Data on locating visible targets
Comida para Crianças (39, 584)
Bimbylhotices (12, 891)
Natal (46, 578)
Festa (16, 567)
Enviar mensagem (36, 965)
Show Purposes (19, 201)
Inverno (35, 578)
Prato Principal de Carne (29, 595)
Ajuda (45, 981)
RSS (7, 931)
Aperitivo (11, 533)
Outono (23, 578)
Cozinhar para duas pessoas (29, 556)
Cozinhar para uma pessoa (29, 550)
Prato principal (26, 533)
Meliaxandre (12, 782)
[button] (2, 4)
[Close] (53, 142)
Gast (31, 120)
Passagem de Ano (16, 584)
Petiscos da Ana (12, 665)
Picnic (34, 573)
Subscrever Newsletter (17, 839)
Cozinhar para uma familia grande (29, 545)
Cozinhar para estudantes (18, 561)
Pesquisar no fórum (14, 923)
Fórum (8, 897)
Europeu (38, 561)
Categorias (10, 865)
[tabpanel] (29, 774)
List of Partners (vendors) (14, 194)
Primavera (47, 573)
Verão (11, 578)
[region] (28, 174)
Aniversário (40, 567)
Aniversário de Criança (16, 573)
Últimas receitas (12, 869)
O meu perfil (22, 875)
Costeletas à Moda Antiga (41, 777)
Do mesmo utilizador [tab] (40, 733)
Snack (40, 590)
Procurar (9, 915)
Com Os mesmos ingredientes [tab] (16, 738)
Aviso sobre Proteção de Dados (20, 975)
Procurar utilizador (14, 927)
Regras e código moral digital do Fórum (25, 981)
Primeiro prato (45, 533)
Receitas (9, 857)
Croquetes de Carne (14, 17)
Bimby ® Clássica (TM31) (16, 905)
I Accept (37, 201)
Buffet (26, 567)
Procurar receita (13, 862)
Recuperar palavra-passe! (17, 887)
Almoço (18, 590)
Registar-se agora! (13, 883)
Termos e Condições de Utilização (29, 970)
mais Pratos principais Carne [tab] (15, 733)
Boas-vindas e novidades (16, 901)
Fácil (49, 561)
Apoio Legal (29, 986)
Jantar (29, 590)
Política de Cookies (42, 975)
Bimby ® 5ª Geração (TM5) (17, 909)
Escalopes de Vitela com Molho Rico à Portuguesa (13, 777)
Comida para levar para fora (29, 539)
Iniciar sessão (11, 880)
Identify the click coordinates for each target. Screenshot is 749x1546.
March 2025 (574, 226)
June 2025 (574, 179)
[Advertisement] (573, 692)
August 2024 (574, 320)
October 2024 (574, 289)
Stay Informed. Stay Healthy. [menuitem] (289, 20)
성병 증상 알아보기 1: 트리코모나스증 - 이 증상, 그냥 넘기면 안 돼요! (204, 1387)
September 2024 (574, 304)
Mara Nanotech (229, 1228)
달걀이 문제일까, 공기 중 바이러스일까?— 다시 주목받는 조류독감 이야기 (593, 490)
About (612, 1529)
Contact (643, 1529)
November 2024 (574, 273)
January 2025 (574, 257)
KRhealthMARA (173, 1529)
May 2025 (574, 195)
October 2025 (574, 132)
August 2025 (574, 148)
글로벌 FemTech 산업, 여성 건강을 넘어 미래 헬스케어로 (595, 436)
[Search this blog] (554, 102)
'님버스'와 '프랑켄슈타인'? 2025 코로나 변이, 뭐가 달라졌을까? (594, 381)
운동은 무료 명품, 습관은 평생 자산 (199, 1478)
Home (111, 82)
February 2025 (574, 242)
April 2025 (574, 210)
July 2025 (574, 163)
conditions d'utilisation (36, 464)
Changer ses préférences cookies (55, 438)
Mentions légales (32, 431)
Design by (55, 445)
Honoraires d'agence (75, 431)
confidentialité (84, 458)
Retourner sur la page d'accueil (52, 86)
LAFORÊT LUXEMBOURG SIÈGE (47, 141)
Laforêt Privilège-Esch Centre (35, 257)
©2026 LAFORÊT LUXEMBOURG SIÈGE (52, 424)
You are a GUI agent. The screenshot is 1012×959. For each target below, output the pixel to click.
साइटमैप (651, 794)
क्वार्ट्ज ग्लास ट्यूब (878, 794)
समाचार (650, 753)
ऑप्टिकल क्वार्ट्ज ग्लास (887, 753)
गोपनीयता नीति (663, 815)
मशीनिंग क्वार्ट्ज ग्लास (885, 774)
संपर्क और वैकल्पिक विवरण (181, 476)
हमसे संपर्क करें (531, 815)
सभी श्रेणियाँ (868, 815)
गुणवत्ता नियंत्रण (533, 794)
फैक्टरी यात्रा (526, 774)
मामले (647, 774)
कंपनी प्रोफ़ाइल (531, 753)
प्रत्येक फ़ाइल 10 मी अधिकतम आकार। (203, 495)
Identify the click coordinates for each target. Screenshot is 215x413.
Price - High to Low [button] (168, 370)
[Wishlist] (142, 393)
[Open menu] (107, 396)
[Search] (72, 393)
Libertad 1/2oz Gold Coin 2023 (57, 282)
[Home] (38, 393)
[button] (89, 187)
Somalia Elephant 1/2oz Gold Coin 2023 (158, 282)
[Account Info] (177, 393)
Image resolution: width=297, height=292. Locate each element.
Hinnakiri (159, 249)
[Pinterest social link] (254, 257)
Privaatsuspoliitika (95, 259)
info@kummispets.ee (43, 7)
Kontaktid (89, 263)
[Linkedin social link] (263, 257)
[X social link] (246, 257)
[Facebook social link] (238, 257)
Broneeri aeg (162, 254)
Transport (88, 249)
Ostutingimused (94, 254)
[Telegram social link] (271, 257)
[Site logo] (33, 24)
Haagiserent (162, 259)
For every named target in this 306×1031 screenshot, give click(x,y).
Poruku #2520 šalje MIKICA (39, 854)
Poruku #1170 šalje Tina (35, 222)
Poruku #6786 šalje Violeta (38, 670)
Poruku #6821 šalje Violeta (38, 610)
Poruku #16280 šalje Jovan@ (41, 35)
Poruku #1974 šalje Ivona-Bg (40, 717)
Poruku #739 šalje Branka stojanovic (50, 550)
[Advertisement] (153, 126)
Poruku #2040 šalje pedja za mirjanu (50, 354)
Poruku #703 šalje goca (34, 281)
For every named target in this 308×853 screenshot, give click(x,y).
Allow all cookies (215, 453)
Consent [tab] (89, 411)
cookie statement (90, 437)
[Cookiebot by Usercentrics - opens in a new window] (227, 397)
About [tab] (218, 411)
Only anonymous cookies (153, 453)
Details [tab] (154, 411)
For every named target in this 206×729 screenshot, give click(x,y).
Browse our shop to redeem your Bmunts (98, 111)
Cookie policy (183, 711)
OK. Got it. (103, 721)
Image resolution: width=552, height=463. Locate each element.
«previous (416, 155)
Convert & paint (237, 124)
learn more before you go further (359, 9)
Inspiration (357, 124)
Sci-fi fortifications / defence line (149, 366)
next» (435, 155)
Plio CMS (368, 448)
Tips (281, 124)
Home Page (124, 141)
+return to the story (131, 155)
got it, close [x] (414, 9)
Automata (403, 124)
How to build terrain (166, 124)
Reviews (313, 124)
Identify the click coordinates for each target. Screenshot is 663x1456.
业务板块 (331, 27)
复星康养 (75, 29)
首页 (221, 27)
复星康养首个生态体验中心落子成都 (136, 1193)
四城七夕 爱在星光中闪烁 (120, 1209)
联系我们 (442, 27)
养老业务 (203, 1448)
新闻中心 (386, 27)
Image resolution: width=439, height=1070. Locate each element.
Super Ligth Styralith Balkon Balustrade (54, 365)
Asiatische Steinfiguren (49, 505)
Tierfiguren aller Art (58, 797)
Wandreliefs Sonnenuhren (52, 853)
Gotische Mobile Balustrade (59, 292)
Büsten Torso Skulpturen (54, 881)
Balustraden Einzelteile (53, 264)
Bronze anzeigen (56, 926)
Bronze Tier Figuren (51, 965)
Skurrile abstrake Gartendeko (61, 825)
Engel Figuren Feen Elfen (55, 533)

What you need to do >>
Count the lines in the records above that contain the string "Gold", matching case exactly, and reply with only that number.

Exercise output >>
2